# Circular flange bending stress problem

## Homework Statement

Hi guys

I've got a problem on hand which has haunted me for sometime and I thought it might be a good idea to post it here to ask for your opinions.

As you can see in the picture, I've got a circular flange. What I am intending to do is to simply find out the bending stress of the circular flange. The loading conditions are shown in the picture too. Simply put, a jack loading acts on the center bottom of the circular flange while 4 bolts that are supposed to be inserted into the smaller holes will exert a reaction force.

I've tried to use a method from Roark's (see page 502, year 2002 if you have the book) to idealised the flange into a square component (highlighted in the picture below with dimensions) but a mate told me that might not have been an accurate idea. I've included my workings below for your reference. ## Homework Equations

According to Roark's

σmax = βW/t²

where,

W (force applied) = 23888.86N
β (value obtained from table in Roark's) = 0.84
t = 0.84 mm

## The Attempt at a Solution

Using the formula above, I've managed to obtain a σmax = 50.1 MPa.

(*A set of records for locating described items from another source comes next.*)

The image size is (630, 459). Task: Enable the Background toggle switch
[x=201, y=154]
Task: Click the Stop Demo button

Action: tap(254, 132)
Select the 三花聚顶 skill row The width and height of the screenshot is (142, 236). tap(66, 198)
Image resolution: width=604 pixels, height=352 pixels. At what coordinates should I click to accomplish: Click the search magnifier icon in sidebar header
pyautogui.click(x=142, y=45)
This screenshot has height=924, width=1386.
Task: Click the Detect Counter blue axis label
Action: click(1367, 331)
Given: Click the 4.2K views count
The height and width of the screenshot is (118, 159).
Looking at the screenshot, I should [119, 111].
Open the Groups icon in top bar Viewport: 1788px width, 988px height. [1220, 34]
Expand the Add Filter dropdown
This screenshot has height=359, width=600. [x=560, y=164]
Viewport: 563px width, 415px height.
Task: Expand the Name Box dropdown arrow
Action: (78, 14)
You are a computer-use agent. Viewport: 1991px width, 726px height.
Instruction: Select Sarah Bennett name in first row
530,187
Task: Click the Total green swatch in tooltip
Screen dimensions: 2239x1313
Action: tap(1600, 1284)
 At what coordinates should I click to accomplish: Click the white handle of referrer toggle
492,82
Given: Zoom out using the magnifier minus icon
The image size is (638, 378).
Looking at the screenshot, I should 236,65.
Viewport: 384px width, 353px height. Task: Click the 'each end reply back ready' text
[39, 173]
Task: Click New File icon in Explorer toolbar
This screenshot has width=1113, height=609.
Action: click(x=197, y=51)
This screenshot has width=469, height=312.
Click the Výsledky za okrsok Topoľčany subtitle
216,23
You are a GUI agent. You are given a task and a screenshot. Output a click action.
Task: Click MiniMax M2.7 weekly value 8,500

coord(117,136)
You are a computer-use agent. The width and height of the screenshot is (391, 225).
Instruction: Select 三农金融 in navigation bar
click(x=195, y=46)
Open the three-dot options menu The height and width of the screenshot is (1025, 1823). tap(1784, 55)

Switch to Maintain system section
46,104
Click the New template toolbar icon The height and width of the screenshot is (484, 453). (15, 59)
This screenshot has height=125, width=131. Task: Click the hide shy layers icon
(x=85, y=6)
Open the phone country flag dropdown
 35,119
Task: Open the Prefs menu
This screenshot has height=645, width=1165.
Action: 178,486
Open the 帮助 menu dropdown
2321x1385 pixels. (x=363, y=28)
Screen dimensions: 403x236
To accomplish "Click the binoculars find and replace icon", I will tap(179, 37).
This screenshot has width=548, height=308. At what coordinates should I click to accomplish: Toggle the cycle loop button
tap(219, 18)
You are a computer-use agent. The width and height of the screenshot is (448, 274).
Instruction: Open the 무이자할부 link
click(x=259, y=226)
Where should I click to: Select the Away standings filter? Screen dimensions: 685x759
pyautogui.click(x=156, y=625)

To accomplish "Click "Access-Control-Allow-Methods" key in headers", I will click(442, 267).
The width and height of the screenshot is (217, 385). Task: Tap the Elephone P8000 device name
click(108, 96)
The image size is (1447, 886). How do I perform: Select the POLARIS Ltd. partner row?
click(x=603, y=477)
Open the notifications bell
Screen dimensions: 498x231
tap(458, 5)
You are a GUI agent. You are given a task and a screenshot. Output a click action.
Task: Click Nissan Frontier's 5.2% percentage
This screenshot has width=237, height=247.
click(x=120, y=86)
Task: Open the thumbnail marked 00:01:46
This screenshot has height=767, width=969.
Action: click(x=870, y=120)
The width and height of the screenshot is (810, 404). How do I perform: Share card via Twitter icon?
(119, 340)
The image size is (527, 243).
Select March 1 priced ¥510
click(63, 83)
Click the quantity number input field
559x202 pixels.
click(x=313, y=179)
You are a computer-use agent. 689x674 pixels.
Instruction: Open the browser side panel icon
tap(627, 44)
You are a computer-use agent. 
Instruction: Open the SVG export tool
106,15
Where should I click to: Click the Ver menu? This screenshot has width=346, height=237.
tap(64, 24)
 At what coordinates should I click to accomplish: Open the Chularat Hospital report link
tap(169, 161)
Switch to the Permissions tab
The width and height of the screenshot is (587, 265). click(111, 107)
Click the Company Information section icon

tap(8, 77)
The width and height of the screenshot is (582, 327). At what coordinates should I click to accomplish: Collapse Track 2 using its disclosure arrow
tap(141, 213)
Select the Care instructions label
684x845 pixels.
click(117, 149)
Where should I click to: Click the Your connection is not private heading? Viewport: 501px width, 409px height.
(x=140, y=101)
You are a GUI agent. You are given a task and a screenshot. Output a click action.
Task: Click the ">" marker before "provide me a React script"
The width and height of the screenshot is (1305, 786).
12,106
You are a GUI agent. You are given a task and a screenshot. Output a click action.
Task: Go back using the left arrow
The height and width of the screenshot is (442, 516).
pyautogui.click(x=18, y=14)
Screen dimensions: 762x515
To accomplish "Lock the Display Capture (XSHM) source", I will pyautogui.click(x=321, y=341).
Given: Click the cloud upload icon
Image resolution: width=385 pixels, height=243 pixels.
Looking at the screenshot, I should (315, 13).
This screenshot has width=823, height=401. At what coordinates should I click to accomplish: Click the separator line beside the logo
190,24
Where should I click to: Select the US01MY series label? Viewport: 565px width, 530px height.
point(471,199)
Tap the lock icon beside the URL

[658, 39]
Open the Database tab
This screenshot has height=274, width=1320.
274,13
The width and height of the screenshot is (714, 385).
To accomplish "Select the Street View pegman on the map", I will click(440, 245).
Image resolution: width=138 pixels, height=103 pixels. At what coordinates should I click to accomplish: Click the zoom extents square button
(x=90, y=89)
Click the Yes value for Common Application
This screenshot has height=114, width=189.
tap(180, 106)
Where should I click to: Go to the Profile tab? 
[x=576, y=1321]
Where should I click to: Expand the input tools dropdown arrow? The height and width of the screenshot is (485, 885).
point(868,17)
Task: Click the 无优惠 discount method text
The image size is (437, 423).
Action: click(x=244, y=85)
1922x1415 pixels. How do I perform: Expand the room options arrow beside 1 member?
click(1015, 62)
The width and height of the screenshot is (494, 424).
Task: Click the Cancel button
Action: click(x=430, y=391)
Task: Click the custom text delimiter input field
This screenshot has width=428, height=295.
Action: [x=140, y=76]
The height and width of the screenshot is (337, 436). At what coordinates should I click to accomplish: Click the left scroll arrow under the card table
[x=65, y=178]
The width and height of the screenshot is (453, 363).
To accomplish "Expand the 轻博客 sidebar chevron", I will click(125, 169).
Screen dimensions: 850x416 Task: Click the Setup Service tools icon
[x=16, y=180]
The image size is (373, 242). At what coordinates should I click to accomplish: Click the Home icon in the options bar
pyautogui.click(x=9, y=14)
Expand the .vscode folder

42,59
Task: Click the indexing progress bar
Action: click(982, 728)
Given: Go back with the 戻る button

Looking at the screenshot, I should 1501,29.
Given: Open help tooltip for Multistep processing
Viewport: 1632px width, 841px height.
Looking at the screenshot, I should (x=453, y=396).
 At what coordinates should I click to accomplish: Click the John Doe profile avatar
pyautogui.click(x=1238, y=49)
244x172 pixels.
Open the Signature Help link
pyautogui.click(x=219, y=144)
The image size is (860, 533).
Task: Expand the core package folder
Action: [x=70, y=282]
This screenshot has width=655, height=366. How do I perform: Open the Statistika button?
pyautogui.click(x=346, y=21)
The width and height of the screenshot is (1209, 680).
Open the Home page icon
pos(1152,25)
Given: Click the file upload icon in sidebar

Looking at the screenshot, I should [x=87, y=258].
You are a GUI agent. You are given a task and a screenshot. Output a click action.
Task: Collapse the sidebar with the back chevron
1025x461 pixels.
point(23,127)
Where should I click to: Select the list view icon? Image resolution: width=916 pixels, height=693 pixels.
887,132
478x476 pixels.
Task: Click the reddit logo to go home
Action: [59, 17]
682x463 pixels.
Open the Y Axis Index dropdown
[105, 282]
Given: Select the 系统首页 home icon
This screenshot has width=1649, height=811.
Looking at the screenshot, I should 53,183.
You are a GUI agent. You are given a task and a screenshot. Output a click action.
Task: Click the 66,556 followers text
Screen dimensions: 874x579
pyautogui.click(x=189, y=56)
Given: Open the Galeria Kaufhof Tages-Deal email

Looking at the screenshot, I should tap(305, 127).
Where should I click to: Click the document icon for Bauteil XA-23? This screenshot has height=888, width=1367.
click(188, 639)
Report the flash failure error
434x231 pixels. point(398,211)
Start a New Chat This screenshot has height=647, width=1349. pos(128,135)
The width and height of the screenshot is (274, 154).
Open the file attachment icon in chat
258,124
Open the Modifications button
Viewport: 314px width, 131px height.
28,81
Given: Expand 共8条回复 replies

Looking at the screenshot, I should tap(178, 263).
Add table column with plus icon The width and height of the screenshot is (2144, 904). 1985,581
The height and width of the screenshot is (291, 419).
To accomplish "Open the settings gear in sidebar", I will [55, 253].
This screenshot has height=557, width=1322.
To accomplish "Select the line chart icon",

My mate has told me that another more accurate idea of obtaining a value is to idealised it into 2 simply supported beams (red rectangles). He said that the bending stress can be obtained by halfing the W. Then if the σmax is below the UTS of the flange material, then by similarity deduction, the circular flange will be able to withstand the full load. Which one would have been a better and more accurate idea? Please help! ## Answers and Replies

PhanthomJay
Science Advisor
Homework Helper
Gold Member
The 2 simple beam approach looks pretty good, but I would calculate the force in each bolt, then analyze a quarter of the plate as if it were a cantilever, with the single bolt force applied at the center of its hole, and the moment arm being the perpendicular distance from the bolt centerline to the tangent of the circle where the thick and thin part of the plates meet. Then it's just MC/I for the bending stress, where, in calculating I, the width of the cross section would be the length of that tangent in the quarter plate. The results will be conservative, not exact.